Sergio Brillante
«Anche là è Roma»
DOI: 10.1401/9788815410559/c4
Si capisce bene che con un tale maestro, la posizione politica di Marrou non era priva di pericoli e tanto più è degna quindi di ammirazione l’espressione della sua critica contro la politica coloniale italiana, che, tuttavia, si segnala anche per l’assenza di una presa di posizione contro il colonialismo in quanto tale. I suoi articoli, infatti, incorniciano la politica imperiale italiana, ma per riflettere soprattutto sulle ripercussioni di tale fenomeno all’interno della società, sull’espressione del consenso e sui rapporti fra capo e massa in un regime che si presenta come un nuovo credo. Ciò potrebbe sorprendere da parte di chi più tardi, nel 1956, si farà coraggioso accusatore dei crimini perpetrati dai Francesi in Algeria [72]
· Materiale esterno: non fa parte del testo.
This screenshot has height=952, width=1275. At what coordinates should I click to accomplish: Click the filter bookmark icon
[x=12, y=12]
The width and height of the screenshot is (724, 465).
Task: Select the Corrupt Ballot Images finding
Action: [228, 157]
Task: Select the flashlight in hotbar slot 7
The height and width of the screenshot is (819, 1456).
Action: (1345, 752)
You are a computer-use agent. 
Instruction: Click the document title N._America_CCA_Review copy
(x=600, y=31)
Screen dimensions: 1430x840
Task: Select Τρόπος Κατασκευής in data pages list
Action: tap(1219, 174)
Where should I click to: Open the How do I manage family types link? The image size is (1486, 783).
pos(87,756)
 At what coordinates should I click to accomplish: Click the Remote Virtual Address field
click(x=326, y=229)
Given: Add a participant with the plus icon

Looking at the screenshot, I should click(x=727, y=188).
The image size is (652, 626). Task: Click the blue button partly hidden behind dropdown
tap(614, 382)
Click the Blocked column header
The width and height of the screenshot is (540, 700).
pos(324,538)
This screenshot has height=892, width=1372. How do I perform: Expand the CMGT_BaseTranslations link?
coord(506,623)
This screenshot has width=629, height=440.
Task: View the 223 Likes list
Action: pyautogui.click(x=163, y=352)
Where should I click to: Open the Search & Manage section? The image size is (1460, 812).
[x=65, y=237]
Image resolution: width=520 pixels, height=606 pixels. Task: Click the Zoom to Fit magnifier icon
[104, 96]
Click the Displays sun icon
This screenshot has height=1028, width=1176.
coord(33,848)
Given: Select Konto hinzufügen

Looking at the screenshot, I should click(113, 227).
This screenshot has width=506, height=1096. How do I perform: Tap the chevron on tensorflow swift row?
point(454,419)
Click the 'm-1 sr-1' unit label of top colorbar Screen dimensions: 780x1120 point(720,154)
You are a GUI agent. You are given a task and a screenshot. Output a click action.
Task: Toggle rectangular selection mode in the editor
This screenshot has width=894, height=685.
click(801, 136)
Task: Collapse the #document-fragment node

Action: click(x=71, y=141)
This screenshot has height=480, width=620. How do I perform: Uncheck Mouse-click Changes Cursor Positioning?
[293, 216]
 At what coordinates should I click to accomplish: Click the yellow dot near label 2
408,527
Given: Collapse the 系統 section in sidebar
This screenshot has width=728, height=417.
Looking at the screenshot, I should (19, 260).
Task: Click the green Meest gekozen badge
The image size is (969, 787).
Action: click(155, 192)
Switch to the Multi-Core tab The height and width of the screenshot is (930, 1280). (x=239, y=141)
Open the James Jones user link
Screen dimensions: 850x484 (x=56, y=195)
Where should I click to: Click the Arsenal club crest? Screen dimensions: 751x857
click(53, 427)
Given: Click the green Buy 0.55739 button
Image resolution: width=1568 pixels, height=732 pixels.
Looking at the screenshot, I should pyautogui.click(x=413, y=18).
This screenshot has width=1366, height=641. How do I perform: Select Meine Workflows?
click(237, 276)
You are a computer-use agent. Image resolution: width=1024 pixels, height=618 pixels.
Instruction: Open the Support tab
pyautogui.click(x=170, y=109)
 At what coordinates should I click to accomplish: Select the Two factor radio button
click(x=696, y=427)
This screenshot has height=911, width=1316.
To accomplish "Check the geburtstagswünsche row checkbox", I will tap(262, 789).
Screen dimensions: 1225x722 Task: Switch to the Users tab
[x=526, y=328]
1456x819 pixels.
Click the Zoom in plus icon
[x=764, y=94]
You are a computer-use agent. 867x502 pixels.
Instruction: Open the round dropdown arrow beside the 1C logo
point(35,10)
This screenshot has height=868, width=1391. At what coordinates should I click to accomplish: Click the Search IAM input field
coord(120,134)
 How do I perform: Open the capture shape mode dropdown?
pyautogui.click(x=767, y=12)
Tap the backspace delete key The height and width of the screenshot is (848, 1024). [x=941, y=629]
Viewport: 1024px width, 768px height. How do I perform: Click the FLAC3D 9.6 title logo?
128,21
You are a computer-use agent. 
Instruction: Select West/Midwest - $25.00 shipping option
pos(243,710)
, ma anche in questi scritti più tardi, la polemica è sempre contro le degenerazioni, non contro
{p. 181}il fenomeno stesso. Con una certa coerenza, da un suo primo intervento sul tema nel 1931 e fino all’impegnativo contributo introduttivo nel volume simbolico della denuncia contro la Francia coloniale, La question algérienne, del 1958, Marrou sostiene che il colonialismo europeo possa rappresentare un incremento di civiltà per i popoli africani, a condizione di essere condotto secondo modalità non inumane [73]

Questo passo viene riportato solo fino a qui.